The uplifting or energizing qualities of mind/heart are balanced with three stabilizing qualities: Calm or Tranquility, Concentration and Equanimity.
Calm is the Fifth Factor of Awakening, the first stabilizing quality. We tend to overlook the mind’s capacity to settle down, rest, and be deeply silent and calm. This stillness offers tranquility and power, developed from meditation practice sustained by persistent discipline and deep kindness for ourselves. In stillness we learn to attend and listen more fully, to the wisdom of our own hearts and the world around us. We support this quality of calm, of tranquility, by fostering, through attention to the breath in the body, inner ease and restfulness. The power of this is often undervalued in our modern day busy-ness.
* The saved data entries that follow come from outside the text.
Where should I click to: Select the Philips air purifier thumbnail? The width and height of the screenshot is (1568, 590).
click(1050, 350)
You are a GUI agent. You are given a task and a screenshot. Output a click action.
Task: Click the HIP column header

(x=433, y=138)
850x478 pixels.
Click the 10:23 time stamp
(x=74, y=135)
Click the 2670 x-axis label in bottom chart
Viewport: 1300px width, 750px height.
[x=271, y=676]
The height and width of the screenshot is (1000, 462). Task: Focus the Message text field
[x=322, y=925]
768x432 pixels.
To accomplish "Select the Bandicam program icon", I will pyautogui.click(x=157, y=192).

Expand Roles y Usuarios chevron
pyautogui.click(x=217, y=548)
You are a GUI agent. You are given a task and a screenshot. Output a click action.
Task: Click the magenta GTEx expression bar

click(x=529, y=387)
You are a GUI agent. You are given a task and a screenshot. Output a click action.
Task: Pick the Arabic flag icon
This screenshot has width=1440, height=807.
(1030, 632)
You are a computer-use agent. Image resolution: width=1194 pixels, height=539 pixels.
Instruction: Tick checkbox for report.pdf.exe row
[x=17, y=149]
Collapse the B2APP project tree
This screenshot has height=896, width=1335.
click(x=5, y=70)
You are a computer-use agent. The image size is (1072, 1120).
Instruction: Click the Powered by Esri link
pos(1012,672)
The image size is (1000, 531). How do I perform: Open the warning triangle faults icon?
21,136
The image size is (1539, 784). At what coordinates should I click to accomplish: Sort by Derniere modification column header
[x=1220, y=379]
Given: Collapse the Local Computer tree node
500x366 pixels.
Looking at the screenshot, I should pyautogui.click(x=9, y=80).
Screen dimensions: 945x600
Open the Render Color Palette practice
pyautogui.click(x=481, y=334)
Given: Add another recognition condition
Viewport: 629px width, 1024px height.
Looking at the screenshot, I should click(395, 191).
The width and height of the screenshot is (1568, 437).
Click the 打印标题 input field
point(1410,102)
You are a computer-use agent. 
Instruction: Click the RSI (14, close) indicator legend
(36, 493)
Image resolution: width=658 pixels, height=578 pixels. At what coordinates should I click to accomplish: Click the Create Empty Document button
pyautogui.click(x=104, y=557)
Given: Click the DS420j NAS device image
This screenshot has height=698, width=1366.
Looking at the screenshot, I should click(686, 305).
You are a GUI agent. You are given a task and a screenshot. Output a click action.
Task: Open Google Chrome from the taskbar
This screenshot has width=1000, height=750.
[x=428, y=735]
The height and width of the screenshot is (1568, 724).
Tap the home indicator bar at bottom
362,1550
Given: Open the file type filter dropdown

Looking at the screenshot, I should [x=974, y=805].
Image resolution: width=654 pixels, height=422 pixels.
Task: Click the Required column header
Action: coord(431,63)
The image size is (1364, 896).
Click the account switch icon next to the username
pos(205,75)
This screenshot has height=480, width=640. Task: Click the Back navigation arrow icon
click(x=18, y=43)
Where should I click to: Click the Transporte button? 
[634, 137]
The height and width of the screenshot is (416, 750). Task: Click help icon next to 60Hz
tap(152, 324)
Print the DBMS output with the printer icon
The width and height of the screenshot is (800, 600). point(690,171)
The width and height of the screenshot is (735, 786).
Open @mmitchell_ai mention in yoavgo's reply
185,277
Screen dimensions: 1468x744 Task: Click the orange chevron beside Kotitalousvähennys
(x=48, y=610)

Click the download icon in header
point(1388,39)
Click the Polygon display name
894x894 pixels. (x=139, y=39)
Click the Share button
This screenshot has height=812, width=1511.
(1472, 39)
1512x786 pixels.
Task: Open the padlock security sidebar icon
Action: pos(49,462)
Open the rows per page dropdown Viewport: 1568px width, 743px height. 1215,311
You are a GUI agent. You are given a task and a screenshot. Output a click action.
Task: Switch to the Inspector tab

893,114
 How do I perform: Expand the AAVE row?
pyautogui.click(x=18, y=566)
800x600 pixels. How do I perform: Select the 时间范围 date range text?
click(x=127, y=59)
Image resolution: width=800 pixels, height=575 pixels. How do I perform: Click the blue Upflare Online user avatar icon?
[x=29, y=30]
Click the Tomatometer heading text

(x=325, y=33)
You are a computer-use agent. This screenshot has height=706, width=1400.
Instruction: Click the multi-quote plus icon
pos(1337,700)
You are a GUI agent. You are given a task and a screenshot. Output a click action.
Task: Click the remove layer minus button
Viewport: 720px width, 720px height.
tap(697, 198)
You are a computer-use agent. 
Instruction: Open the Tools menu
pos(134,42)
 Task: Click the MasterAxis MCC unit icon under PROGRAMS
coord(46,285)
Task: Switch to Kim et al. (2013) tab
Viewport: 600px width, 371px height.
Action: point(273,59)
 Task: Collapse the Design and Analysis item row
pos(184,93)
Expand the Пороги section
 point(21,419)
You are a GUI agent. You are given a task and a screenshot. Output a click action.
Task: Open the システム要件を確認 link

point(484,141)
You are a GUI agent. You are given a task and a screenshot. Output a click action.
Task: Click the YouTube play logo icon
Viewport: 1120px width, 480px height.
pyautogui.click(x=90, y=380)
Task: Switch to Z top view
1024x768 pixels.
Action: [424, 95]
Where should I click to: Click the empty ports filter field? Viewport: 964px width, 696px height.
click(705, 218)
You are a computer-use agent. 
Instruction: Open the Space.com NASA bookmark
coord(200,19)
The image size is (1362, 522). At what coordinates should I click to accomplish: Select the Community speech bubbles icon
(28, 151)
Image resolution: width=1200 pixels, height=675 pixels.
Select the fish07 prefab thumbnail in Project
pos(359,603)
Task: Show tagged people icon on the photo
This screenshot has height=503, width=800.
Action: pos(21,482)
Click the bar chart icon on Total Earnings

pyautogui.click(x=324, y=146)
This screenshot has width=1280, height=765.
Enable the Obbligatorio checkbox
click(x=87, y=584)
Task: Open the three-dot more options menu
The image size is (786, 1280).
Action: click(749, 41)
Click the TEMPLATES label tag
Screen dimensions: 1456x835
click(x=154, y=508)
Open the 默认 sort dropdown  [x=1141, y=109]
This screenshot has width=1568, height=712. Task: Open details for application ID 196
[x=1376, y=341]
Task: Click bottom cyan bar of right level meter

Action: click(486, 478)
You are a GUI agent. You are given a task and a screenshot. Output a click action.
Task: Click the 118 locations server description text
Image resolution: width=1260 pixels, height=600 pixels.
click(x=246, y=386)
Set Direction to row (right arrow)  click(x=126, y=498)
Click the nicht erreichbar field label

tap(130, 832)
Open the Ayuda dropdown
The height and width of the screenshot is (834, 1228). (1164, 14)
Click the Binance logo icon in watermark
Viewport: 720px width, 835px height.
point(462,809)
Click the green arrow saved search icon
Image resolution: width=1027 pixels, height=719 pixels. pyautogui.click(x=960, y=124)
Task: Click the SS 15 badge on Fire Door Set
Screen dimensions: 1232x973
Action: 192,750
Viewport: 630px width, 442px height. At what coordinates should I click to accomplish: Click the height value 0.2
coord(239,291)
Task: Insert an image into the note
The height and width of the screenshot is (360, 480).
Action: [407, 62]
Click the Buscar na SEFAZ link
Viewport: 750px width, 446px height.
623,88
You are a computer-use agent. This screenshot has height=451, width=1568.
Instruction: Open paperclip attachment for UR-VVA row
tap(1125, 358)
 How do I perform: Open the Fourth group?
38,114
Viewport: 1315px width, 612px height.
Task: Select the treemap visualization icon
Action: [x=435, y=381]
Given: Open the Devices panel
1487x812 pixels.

It is possible for the mind and heart to come to rest (through the culmination of steady practice) in the midst of troubles and the mind storms we create from them. The most direct way is by learning to let go of the domination of our likes and dislikes and to live awake in the reality, the truth of each moment, just as it is. This means we let go of the insistent controller who dwells in desires and fantasies for the future, regrets of the past, and requiring things be different now. This is supportive ground for responsive equanimity. When we understand the perfection of things as they are, tranquility emerges, even in the midst of difficulties. “Peace,” the Buddha said, “is the highest happiness.”